• _PAGE_

November 29, 8:43 p.m.

In choosing your project topics, keep in mind that your report must bring in some material from the application domain, something not part of the general knowledge of CS majors.

For example, one student asked in class whether NumPy would be a suitable topic for the report. I said yes, as it is an application of one of our languages to math. But if you choose this topic, you must discuss some aspect of NumPy that involves math that most CS students wouldn't know about, so as the convolve() function.

November 29, 2:13 p.m.

Quiz 6 had been missing on our Web page, with Quiz 7 being displayed as Quiz 6. Fixed now.

November 28, 12:56 p.m.

See this README file (not README.html) for the ggplot2 intro I discused today, and the location of the data set.

November 25, 9:56 p.m.

I've finished grading the quiz that I administered a couple weeks ago, and will return them on Monday. If you'd like to know your grade before then, just let me know.

November 25, 9:02 p.m.

All this quarter's quizzes and solutions are now on our Web site.

November 24, 1:19 p.m.

I received several negative responses regarding the laptop idea for Wednesday's exam. Most indicated that a significant number of students don't have a laptop. One message said that having a laptop would make the exam more stressful (the opposite of what I had intended).

So, it is settled. Wednesday's exam will be in traditional format, on paper.

However, please note that there is NO CHANGE for Friday's group quiz, which WILL use laptops. Since that has been the plan all quarter, and no one has objected, I have been presuming that every group has at least one laptop among the members. If that is not the case for a group, you need to let me know now (should have done so long ago, of course), in which case I will do a bit of group switching.

November 24, 10:13 a.m.

If you'd like to try executing the Chinese dialect code, I've placed a file fangyan.R in our Handouts/R2 directory. Load that code into R, and then run makecanmandfs() , no argument. It will create the data frames can8 and man8.

Note that the original data file already combines Cantonese and Mandarin, but I wrote code to separate them because in general usage they would be separate.

By the way (you need not read this part), I mentioned in class the error in the character for "up," which our handout has as tone 3 instead of the proper 4. Turns out that in the original data file (which I am not the author of), it listed tone 3 as an alternative reading, for some situations.

November 23, 7:06 p.m.

I have a question for all of you concerning next Wednesday's exam.

In contrast to the quizzes, in which I've been having you fill in blanks in my code, in the exam you will write full functions. My question to you then is, would you like to do this on a laptop?

If someone does not have access to a laptop or cannot borrow one, we of course cannot do things this way. But if that is not an issue, there could be real advantages. You could try out your code, check the online docs regarding arguments in built-in Python/R functions, and so on. For me, the advantage would be that you will e-mail me your code at the end of the exam, setting up partially automatic grading.

Note that is different from our group quiz on Friday of that week, since that only requires that each group has a laptop.

Note of course that the UCD Honor Code would forbid e-mail communication during the quiz and (if we choose to do things this way) in the exam.

• _DATA_

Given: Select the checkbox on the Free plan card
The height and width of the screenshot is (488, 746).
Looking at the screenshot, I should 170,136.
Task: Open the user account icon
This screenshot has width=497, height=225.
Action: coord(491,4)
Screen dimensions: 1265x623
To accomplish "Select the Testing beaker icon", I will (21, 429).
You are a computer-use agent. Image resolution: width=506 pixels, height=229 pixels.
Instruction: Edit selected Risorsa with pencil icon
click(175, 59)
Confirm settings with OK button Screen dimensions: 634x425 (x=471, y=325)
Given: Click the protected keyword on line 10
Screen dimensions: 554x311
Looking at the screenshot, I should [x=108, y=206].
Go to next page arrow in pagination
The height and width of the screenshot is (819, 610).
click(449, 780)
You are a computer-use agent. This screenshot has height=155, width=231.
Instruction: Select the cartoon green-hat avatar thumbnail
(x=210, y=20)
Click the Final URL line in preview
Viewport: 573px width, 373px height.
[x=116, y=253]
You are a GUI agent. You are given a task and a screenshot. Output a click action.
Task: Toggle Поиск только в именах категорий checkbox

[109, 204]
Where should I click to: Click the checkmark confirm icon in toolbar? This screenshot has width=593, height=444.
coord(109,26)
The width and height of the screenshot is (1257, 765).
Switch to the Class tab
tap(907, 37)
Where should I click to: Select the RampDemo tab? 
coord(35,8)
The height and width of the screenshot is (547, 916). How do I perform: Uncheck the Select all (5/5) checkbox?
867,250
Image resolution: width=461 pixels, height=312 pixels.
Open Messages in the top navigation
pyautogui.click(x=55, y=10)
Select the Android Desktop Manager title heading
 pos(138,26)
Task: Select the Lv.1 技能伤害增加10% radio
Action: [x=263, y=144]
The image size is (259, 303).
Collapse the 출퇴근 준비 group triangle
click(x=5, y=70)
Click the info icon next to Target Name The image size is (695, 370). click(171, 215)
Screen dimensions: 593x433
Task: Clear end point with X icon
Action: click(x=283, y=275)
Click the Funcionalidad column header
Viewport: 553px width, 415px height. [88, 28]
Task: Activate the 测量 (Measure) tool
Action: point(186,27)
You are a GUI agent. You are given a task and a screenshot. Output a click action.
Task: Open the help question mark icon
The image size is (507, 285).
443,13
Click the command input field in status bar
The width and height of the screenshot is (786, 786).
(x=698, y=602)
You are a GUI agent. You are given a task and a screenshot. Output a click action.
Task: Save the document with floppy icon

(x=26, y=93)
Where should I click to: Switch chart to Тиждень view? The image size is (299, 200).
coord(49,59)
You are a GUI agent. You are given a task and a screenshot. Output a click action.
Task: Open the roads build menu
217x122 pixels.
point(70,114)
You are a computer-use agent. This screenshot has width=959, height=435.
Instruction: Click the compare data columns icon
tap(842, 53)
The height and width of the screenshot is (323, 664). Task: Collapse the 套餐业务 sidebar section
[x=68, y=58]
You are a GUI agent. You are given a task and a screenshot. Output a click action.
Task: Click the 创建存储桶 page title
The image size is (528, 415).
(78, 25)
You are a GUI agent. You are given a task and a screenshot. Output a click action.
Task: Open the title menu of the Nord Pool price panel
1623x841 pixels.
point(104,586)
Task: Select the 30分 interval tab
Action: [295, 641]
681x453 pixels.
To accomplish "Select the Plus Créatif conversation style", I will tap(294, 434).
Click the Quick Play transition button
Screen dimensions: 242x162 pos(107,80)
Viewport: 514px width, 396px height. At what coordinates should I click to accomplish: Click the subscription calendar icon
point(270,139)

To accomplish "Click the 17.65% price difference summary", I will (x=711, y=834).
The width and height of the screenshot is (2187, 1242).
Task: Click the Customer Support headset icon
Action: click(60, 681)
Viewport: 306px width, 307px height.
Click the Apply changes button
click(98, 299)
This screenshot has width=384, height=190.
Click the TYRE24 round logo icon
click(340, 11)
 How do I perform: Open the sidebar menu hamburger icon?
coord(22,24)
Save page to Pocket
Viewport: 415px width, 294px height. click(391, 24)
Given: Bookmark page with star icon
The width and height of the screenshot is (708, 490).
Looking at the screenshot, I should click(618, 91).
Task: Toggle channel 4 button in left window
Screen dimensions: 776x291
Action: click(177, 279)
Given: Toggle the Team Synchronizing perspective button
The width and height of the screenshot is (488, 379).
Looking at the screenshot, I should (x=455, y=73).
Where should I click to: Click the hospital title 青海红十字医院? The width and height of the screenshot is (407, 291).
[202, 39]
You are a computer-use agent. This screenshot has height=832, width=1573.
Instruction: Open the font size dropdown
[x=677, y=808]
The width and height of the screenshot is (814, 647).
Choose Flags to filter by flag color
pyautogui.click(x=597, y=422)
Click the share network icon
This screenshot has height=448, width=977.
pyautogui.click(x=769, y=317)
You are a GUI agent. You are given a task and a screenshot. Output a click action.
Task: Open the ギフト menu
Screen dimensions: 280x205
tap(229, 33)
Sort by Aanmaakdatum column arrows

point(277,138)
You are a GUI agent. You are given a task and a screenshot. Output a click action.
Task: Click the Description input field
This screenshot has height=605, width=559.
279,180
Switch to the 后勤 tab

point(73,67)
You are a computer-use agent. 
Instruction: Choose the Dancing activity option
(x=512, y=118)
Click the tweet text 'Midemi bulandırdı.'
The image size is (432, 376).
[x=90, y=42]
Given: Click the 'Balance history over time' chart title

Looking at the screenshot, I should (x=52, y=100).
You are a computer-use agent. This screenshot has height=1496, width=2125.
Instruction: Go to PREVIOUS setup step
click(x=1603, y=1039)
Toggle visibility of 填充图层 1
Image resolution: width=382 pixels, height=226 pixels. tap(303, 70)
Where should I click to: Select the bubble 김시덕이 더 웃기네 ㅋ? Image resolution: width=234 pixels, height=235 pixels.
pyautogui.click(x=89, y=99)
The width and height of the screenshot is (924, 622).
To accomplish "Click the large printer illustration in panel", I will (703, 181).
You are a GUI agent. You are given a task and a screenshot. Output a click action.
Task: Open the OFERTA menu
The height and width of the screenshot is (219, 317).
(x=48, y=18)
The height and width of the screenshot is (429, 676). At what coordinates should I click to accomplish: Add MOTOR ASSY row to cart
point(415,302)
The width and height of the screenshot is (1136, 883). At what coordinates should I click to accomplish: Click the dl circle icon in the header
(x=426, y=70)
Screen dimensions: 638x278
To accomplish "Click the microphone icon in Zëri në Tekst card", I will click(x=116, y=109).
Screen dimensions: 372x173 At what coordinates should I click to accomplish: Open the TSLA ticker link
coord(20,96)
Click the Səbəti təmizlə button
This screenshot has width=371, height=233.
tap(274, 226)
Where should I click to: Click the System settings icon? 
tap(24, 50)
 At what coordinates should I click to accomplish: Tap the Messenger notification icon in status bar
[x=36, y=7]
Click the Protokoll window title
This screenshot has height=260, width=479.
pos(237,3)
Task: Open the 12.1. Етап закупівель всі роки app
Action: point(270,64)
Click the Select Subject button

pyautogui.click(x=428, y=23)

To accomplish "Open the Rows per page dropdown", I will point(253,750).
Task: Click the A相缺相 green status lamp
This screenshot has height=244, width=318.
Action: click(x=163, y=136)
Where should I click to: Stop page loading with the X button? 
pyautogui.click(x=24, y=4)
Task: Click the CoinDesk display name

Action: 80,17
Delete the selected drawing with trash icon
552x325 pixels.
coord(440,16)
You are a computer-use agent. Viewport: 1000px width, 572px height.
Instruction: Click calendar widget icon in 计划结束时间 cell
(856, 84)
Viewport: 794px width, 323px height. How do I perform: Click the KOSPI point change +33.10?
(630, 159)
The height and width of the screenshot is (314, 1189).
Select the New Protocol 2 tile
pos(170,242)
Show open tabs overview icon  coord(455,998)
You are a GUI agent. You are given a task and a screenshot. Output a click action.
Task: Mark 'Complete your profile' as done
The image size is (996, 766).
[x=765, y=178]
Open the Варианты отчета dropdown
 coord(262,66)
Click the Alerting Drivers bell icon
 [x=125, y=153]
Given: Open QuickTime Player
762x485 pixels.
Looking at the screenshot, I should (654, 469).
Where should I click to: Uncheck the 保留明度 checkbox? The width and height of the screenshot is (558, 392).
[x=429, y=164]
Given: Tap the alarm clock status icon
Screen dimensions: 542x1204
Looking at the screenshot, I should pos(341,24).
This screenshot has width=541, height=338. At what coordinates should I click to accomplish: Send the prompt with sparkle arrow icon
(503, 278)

• _TASKS TO CARRY OUT_
• 1. According to the course announcements, what format will Wednesday's exam use?
• 2. Please reproduce the passage of the course announcements that opens with the words containing "In contrast to" and closes with "has a laptop.".

• _ANSWERS BELOW_
• 1. Traditional format, on paper.

• 2.
In contrast to the quizzes, in which I've been having you fill in blanks in my code, in the exam you will write full functions. My question to you then is, would you like to do this on a laptop?

If someone does not have access to a laptop or cannot borrow one, we of course cannot do things this way. But if that is not an issue, there could be real advantages. You could try out your code, check the online docs regarding arguments in built-in Python/R functions, and so on. For me, the advantage would be that you will e-mail me your code at the end of the exam, setting up partially automatic grading.

Note that is different from our group quiz on Friday of that week, since that only requires that each group has a laptop.